Existing guidelines and regulations have usually been developed in response to particular circumstances and reflect dominant moral beliefs. Like any other text, they may be read in multiple ways and they create the objects they talk about. An "axiographic analysis" -that is, an analysis oriented towards uncovering their hidden moral assumptions -would certainly be of value before translating them into actual practice. Like any translation, translation of guidelines into practice or into other languages is already an interpretation of their meaning and scope, They serve their purpose if the alleged protection of subjects is achieved, if research is not hampered, and if they can be used to mediate between universal moral standards and particular local variations8, Intercultural conflict can be avoided if guidelines are interpreted and used within a climate of confidence and trust, and for research with goals that are mutually acceptable and beneficial for all those involved. Ethical review does not simply mean complying with regulations: it implies continuous evaluation of objectives, methodologies and results in the light of emerging circumstances or priorities. It means taking seriously the idea that dialogue is a true bioethical foundation of all research.

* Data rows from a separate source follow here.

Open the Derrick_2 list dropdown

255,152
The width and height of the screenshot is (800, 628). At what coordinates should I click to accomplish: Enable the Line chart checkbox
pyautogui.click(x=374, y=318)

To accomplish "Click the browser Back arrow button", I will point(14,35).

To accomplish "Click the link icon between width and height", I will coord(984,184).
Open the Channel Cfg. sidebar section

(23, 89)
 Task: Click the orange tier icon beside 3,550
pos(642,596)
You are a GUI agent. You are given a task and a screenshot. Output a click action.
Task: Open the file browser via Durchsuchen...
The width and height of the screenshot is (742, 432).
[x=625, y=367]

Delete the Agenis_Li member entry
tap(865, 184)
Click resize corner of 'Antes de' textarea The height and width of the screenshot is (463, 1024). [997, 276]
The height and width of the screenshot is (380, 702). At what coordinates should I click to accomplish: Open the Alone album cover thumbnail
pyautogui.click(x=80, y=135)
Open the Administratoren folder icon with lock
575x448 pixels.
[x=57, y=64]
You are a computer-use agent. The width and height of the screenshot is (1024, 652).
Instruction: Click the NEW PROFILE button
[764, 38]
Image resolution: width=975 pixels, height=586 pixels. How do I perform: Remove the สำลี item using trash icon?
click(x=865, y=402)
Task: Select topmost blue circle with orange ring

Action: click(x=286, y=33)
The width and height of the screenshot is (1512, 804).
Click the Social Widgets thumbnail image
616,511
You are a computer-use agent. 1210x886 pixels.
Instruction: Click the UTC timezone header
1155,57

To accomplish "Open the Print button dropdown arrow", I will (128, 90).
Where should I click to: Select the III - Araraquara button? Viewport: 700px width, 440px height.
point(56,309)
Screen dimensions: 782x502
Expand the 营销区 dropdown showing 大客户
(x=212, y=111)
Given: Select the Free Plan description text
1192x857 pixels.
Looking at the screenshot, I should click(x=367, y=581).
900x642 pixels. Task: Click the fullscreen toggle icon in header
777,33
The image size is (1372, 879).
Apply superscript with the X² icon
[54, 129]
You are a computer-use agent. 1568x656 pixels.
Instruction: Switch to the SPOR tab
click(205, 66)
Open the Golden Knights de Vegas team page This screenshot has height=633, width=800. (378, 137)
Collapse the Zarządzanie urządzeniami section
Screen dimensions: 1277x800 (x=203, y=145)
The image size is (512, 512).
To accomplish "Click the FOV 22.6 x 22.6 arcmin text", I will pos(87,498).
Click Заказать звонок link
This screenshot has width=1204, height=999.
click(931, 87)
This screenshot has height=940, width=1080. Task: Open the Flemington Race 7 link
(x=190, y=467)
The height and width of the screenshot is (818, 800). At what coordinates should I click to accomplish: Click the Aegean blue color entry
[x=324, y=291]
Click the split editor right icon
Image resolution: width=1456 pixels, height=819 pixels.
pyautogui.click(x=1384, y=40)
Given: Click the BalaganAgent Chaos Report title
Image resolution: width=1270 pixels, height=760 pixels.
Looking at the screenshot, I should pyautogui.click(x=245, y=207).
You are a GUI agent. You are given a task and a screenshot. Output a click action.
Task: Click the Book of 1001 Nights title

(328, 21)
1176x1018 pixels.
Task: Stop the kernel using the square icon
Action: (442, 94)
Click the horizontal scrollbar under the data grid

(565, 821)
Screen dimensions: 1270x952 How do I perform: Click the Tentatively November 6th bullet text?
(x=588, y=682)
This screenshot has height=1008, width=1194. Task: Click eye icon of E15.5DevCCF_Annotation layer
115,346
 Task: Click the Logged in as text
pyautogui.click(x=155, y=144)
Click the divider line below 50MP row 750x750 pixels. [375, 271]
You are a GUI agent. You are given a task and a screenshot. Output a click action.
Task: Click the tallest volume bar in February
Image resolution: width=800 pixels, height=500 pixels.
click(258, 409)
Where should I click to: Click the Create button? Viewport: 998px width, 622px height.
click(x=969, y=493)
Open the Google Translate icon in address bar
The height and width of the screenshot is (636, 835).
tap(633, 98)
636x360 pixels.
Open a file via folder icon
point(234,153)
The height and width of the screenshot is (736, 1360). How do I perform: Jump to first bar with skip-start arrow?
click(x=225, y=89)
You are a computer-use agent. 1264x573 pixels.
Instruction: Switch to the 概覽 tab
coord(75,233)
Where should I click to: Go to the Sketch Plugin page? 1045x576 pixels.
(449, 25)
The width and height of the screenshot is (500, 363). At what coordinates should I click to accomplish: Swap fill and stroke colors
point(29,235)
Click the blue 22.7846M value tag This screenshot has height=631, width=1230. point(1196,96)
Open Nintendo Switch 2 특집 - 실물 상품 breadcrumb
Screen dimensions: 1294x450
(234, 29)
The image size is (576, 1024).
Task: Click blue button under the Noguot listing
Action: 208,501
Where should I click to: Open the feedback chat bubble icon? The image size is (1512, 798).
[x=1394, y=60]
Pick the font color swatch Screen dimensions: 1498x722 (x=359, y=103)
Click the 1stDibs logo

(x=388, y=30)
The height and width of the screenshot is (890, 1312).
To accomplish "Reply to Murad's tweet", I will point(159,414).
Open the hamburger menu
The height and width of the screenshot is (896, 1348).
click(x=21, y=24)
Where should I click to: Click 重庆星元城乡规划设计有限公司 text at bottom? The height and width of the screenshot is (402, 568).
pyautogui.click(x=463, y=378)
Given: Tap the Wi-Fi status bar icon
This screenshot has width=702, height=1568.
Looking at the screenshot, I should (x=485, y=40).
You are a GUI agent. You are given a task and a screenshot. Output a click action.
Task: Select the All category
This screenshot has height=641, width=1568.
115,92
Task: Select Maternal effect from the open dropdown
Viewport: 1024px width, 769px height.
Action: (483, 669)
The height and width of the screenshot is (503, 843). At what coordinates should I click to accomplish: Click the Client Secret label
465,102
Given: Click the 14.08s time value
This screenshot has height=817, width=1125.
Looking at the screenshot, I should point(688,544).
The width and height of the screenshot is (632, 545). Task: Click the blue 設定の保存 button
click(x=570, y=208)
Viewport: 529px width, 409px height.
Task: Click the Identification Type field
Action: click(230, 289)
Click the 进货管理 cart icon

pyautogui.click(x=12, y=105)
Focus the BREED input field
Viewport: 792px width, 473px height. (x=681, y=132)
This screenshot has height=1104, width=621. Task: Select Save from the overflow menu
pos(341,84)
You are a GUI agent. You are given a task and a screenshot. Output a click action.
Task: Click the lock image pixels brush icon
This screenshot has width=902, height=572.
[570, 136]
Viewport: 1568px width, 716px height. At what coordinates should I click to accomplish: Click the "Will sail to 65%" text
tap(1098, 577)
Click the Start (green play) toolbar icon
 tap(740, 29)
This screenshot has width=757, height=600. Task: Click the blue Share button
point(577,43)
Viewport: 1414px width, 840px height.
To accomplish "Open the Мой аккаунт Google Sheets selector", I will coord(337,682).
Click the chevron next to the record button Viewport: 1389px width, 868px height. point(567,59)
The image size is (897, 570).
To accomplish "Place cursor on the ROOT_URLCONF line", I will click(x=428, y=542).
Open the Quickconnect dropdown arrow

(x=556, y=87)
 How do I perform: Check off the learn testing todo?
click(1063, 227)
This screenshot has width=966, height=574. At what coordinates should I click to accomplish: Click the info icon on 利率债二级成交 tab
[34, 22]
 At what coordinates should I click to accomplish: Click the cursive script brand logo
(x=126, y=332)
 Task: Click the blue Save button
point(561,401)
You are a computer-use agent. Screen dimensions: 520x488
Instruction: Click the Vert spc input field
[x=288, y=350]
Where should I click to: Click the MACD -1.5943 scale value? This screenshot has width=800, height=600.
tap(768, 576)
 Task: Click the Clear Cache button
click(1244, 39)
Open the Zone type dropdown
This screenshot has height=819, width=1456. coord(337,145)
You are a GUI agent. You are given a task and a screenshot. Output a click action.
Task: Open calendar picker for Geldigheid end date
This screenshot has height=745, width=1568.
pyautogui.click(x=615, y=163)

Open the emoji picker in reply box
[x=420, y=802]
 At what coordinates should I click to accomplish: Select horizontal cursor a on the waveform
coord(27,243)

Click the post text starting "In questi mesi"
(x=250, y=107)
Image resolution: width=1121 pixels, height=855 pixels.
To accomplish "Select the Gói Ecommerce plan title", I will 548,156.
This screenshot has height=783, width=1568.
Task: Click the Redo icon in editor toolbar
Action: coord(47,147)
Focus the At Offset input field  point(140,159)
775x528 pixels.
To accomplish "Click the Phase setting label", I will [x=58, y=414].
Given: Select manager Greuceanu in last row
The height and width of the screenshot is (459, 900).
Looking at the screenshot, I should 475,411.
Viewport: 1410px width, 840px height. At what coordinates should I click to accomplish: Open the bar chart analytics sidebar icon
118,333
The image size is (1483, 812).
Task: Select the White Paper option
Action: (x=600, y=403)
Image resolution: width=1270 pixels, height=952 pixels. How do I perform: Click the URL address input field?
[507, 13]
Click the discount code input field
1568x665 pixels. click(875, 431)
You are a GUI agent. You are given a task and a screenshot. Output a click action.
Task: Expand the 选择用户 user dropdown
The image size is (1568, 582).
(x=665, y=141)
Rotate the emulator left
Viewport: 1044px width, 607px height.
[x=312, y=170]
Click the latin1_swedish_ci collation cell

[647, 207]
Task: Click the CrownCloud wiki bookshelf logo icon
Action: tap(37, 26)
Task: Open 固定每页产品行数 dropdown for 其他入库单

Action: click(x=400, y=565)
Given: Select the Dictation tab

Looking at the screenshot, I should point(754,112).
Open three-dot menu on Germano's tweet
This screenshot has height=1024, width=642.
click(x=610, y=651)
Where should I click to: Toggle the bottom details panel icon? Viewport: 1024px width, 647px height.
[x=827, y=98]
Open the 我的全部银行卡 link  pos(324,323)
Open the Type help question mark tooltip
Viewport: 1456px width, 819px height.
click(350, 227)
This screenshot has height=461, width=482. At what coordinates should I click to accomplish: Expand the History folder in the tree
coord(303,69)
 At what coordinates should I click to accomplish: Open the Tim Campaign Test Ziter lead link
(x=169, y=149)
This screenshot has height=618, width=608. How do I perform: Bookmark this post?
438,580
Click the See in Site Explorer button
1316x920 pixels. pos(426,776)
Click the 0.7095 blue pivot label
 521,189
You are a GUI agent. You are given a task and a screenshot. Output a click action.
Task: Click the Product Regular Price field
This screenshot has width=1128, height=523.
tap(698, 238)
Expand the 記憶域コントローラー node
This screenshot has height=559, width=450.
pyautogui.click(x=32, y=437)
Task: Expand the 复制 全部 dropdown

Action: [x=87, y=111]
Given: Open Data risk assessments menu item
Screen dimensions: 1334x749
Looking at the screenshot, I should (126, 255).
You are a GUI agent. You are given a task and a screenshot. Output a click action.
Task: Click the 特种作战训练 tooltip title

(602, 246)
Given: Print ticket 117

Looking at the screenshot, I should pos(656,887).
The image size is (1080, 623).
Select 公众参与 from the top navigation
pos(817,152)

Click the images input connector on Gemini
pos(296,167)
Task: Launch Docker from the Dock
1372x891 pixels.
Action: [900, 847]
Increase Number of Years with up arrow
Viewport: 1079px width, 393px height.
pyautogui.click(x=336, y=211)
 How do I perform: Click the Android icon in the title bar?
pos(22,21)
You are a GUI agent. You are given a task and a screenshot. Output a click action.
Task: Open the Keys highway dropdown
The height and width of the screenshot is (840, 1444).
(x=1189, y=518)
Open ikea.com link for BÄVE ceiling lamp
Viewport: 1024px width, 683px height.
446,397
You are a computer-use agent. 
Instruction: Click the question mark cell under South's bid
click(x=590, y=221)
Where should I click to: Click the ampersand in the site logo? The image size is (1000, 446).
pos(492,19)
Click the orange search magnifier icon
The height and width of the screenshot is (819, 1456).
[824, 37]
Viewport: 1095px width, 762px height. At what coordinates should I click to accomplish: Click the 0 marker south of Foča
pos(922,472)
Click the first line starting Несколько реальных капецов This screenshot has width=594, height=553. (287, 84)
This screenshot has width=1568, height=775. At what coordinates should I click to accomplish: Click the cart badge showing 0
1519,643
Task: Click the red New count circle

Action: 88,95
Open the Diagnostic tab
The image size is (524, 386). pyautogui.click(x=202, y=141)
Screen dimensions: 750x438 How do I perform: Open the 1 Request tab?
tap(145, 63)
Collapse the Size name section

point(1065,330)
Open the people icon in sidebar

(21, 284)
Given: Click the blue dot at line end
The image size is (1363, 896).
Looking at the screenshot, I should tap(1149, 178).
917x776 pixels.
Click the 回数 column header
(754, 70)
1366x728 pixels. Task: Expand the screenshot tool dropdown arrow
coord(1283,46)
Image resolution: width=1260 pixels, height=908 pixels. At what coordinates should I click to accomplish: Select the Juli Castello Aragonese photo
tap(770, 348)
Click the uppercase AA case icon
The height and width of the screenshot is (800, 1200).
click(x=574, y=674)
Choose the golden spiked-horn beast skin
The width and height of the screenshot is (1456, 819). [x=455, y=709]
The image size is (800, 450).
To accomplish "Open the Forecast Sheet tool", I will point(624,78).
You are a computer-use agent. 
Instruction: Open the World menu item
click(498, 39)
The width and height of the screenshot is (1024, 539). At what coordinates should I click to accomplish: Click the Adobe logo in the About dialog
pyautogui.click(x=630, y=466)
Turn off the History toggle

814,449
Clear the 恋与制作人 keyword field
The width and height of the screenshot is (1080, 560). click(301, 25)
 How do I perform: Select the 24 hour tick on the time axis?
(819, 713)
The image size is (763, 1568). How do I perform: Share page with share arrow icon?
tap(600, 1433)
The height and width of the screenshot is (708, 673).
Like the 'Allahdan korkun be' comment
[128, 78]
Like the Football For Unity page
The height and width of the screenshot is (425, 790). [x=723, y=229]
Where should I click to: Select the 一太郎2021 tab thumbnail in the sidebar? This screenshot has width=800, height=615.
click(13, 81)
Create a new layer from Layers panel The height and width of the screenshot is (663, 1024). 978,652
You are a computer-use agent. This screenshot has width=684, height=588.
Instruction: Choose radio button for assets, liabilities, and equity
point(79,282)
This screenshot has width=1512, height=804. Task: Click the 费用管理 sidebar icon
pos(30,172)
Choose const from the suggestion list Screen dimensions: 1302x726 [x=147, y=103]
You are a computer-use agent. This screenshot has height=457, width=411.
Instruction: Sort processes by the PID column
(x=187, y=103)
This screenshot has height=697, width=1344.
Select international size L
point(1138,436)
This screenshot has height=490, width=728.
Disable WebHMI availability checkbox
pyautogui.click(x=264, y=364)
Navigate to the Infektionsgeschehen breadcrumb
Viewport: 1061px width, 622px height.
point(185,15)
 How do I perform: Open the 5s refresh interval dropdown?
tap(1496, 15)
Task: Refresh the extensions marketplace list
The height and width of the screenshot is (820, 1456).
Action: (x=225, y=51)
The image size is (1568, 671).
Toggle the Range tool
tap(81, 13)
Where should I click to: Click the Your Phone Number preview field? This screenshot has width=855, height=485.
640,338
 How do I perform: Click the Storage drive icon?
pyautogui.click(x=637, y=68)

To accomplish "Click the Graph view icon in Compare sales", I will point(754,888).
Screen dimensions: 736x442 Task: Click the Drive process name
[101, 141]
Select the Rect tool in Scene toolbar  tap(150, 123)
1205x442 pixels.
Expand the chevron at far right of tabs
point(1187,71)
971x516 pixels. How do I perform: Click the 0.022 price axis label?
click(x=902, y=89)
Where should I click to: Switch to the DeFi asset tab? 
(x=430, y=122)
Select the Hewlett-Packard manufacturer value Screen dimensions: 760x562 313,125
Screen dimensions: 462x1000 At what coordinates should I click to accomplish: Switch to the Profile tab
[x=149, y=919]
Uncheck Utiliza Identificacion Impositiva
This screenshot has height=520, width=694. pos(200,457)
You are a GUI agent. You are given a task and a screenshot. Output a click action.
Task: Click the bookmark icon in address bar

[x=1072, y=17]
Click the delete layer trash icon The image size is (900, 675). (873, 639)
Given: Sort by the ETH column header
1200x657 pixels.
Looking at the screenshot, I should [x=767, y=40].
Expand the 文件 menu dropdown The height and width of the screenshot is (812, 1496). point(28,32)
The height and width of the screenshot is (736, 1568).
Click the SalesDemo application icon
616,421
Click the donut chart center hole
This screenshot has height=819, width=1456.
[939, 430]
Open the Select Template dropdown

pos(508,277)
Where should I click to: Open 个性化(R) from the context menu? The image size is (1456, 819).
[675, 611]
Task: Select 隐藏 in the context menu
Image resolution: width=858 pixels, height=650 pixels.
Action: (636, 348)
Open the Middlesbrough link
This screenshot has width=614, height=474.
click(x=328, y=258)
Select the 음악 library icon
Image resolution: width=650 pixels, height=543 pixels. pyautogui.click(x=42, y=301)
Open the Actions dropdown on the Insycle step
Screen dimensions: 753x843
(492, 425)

  1. Lolas, F. Medical praxis: an interface between ethics, politics and technology. Social Science and Medicine 39: 1-5, 1994.
  2. Lolas, F. Proposiciones para una teoría de la medicina. Editorial Universitaria, Santiago de Chile, 1992.
  3. Callahan, D. Universalism and particularism: fighting to a draw. Hastings Center Report 30 : 37-44. 2000.
  4. Gottschalk, L.A., Lolas. F., Viney, L. Content analysis of verbal behavior in psychiatry and medicine. Springer Verlag, Berlin-Heidelberg-New York, 1986.
  5. Lolas, F. Bioética y antropología medica. Editorial Mediterráneo. Santiago de Chile, 2000.
  6. Lolas. F. Bioethics. Editorial Universitaria. Santiago de Chile. 1999.
  7. Habermas, J. Theorie des kommunikativen Handelns. Suhrkamp. Frankfurt. 1988.
  8. Christakis, N.A. Ethics are local: Engaging cross-cultural variation in the ethics for clinical research. Social Science and Medicine 35: 1079-1091. 1992.